*TEXT PROVIDED:*
I have a bam file in which some reads are mapped uniquely and some are mapped to multiple genomic positions (because of gene duplications or pseudogenes or whatever). I want to be able to calculate the coverage for any base in the genome. I know how to calculate coverage in general, but I have two questions regarding the treatment of reads that map to multiple locations.
If a read maps to N locations, should I count it at each location with a depth of 1/N? In other words, should I "split" the coverage equally across the N locations? Should I use mapping quality or some other measure to do a weighted split? Or should I just count it as a depth of 1 at all locations where it maps?
When reading from a bam file, how can I easily tell how many positions a read has been mapped to? Is there a field in the bam file that gives me this information? Is the read simply listed multiple times? Can I easily preprocess the bam file to add a "map count" in a custom field?

*PROBLEM DESCRIPTION:* Copy the forum question on computing coverage for reads mapped to multiple locations in a BAM file, word for word and in full.

*PROVIDED RECORDS:*
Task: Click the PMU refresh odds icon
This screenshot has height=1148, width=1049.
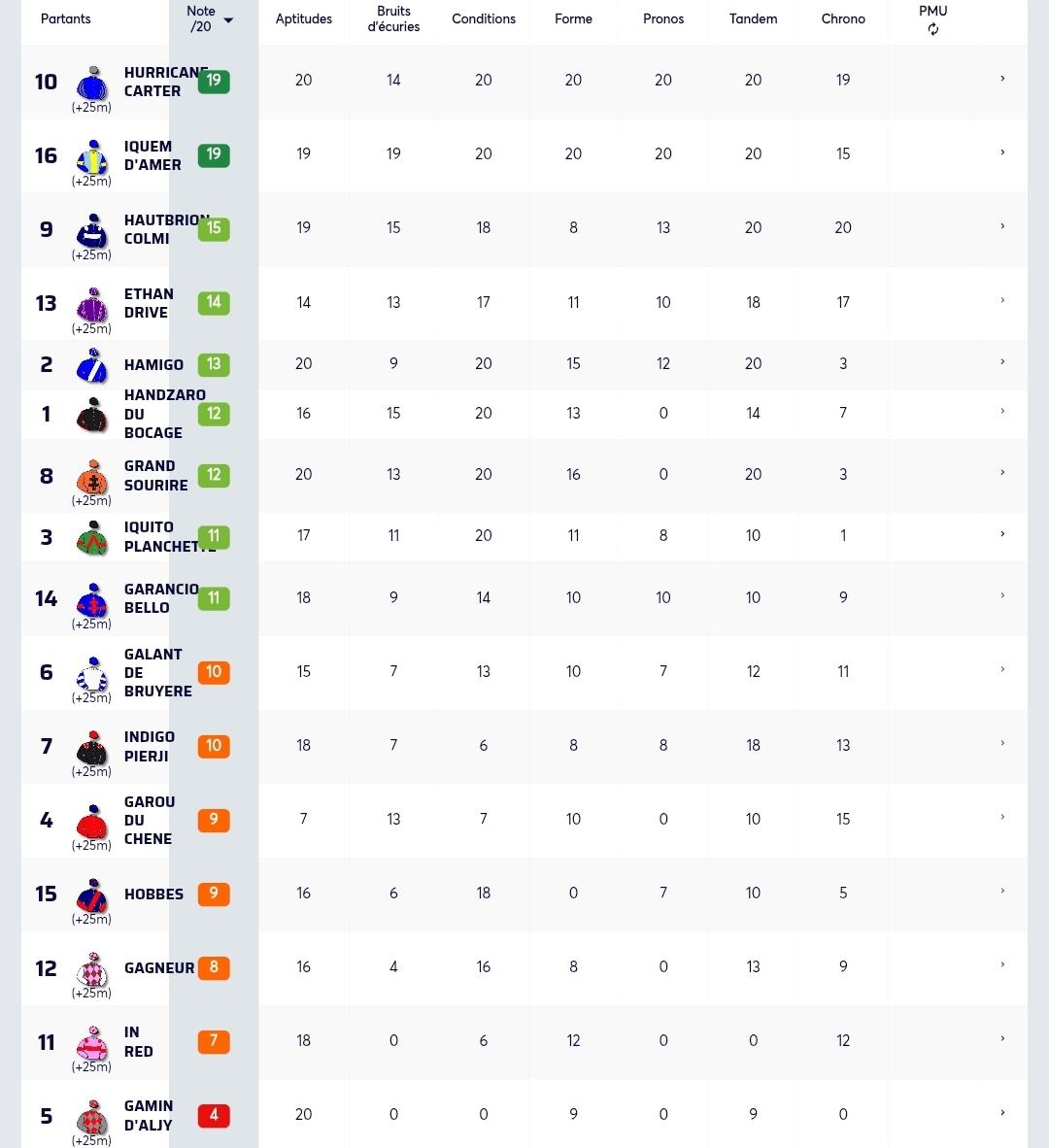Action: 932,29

==

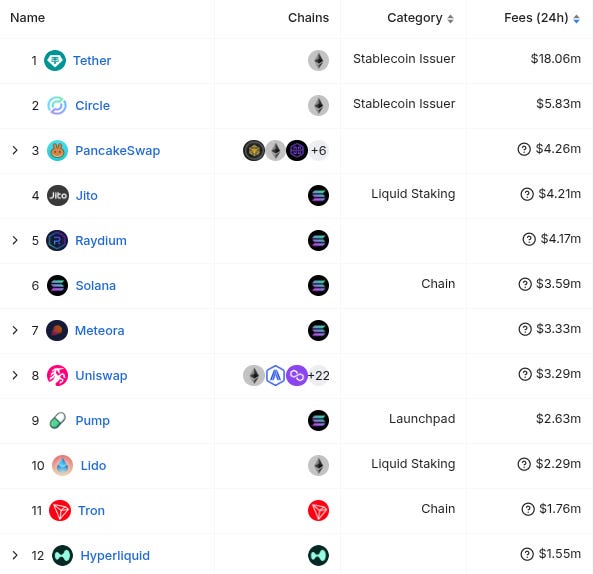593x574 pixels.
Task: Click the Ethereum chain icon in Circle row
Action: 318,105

...

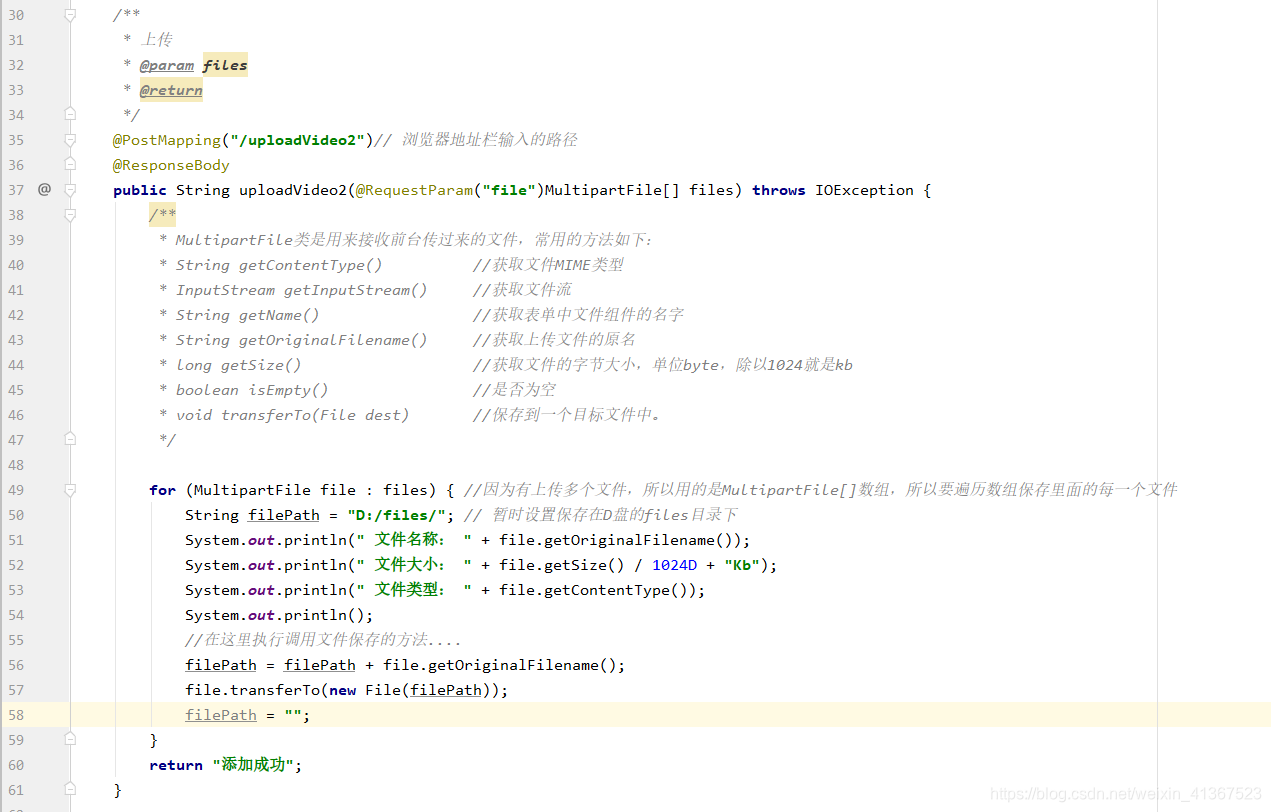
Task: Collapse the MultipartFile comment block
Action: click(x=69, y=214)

*COMPLETED EXERCISE:*
I have a bam file in which some reads are mapped uniquely and some are mapped to multiple genomic positions (because of gene duplications or pseudogenes or whatever). I want to be able to calculate the coverage for any base in the genome. I know how to calculate coverage in general, but I have two questions regarding the treatment of reads that map to multiple locations.
If a read maps to N locations, should I count it at each location with a depth of 1/N? In other words, should I "split" the coverage equally across the N locations? Should I use mapping quality or some other measure to do a weighted split? Or should I just count it as a depth of 1 at all locations where it maps?
When reading from a bam file, how can I easily tell how many positions a read has been mapped to? Is there a field in the bam file that gives me this information? Is the read simply listed multiple times? Can I easily preprocess the bam file to add a "map count" in a custom field?